■ **MATERIAL PROVIDED**
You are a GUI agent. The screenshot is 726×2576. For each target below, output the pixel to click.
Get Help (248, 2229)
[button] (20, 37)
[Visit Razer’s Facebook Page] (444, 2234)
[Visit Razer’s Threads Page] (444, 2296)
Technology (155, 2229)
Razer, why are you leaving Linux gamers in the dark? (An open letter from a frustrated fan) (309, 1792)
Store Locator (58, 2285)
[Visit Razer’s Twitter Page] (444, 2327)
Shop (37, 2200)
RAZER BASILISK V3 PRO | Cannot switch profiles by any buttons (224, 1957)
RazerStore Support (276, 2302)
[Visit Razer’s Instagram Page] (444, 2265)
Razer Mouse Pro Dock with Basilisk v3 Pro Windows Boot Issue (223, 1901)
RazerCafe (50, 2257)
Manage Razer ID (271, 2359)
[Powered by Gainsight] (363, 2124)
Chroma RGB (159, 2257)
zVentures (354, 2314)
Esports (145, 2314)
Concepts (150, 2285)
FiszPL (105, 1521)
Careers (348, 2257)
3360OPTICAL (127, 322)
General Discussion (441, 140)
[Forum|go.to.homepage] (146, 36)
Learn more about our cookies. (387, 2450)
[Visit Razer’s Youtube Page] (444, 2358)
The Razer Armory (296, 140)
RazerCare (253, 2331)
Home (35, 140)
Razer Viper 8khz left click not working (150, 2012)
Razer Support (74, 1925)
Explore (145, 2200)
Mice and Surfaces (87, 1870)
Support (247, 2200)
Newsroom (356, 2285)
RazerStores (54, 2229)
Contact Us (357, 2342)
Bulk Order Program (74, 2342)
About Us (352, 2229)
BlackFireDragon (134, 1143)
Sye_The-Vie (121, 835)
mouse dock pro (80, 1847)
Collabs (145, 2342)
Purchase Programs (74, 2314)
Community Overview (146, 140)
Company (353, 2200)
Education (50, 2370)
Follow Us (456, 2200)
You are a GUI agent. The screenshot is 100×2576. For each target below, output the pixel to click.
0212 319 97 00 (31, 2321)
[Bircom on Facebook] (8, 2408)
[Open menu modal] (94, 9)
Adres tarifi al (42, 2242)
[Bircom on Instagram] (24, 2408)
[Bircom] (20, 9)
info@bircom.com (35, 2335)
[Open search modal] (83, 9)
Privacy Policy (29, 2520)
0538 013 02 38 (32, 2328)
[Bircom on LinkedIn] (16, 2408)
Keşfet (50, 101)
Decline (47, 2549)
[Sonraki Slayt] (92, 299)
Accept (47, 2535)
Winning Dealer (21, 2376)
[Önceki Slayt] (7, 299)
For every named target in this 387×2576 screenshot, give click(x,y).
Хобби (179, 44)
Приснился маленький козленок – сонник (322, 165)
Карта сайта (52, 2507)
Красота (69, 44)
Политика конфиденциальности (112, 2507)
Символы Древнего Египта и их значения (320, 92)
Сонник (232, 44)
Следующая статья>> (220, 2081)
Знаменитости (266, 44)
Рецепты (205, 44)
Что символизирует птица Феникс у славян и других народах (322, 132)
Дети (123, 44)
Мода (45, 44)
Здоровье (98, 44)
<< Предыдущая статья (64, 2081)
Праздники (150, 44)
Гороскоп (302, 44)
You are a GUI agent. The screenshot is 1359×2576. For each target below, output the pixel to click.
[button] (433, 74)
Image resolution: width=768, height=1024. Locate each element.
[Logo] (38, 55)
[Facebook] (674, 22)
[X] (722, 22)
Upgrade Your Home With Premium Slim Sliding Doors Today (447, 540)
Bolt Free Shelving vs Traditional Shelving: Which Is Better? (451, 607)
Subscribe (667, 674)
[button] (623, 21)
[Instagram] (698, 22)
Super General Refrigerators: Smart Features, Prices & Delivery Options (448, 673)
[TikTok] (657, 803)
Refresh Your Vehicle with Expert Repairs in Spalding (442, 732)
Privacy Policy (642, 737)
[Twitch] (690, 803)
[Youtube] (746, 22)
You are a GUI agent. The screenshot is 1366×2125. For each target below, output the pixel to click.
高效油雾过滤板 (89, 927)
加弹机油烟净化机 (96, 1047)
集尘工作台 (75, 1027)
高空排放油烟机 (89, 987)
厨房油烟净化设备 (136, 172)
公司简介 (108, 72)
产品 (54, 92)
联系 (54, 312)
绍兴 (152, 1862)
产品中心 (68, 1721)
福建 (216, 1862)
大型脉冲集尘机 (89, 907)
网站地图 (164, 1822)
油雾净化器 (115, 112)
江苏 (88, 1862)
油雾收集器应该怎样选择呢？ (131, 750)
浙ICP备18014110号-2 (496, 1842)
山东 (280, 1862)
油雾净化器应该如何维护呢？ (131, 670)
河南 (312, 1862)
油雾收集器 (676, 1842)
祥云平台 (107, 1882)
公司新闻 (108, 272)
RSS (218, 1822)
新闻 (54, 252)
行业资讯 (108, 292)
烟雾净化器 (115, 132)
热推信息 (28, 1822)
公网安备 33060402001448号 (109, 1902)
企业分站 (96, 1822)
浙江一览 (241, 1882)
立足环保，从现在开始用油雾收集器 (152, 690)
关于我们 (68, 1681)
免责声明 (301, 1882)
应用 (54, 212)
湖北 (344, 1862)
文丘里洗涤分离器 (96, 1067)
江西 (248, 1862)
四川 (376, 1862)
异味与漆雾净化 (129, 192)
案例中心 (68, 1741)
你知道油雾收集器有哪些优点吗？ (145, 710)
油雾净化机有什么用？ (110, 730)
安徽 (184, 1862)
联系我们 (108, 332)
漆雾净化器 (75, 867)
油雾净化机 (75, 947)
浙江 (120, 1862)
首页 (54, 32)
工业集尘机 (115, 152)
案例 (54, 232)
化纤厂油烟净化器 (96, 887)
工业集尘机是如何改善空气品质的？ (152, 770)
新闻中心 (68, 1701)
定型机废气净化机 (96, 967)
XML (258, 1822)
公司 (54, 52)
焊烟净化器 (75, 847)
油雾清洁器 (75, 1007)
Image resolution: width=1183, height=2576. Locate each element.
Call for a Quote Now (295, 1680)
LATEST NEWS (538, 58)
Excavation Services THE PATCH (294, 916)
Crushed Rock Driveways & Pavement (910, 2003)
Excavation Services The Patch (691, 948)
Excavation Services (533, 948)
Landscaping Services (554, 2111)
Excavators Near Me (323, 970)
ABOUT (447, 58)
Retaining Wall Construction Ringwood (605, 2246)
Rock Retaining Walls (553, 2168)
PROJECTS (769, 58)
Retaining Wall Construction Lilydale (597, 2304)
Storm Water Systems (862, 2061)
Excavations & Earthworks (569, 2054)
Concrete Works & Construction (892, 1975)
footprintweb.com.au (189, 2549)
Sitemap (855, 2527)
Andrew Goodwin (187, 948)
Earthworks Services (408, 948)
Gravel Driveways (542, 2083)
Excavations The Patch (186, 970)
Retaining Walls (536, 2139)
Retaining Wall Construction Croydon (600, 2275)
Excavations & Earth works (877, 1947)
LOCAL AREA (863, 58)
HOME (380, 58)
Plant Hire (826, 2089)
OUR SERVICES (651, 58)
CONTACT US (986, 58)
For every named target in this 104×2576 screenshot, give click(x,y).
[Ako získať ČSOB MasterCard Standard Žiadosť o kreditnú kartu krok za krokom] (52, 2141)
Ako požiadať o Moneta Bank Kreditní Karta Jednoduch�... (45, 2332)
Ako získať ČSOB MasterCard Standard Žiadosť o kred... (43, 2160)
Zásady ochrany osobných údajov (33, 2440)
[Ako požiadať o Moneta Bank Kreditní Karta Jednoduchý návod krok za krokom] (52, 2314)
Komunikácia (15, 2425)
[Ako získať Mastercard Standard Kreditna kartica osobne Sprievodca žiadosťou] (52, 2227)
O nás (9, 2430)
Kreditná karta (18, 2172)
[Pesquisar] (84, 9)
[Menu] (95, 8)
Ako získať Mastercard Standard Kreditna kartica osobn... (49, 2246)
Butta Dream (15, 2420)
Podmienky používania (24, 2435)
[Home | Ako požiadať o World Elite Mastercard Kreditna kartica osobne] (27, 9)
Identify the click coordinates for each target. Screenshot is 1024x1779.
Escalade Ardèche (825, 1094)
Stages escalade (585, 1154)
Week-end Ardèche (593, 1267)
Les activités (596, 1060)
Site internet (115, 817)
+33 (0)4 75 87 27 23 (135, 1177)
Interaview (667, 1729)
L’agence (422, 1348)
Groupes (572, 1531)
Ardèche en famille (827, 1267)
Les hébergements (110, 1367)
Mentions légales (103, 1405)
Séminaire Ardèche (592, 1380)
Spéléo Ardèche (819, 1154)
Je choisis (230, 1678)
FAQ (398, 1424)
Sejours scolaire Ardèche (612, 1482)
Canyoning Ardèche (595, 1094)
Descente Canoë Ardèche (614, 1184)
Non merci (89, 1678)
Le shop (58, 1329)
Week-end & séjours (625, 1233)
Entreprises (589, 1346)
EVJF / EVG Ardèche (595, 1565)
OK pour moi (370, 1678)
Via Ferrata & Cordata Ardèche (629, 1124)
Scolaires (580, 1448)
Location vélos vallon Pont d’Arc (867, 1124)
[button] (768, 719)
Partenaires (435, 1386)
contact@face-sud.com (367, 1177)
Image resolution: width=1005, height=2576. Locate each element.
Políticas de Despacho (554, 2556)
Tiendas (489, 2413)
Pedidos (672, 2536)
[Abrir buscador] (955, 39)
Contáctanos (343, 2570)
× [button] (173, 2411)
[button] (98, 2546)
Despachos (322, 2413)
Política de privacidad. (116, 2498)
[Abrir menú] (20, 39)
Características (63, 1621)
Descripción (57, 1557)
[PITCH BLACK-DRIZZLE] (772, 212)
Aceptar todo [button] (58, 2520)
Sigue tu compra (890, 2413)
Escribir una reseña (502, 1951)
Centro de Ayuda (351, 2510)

■ **TASK DIRECTIONS**
Your task is to restate, word for word, each line from the one that includes "Entreprises (589, 1346)" to the end of the records, with both ends included and nothing else.

■ **ANSWER FOR THIS EXERCISE**
Entreprises (589, 1346)
EVJF / EVG Ardèche (595, 1565)
OK pour moi (370, 1678)
Via Ferrata & Cordata Ardèche (629, 1124)
Scolaires (580, 1448)
Location vélos vallon Pont d’Arc (867, 1124)
[button] (768, 719)
Partenaires (435, 1386)
contact@face-sud.com (367, 1177)
Image resolution: width=1005, height=2576. Locate each element.
Políticas de Despacho (554, 2556)
Tiendas (489, 2413)
Pedidos (672, 2536)
[Abrir buscador] (955, 39)
Contáctanos (343, 2570)
× [button] (173, 2411)
[button] (98, 2546)
Despachos (322, 2413)
Política de privacidad. (116, 2498)
[Abrir menú] (20, 39)
Características (63, 1621)
Descripción (57, 1557)
[PITCH BLACK-DRIZZLE] (772, 212)
Aceptar todo [button] (58, 2520)
Sigue tu compra (890, 2413)
Escribir una reseña (502, 1951)
Centro de Ayuda (351, 2510)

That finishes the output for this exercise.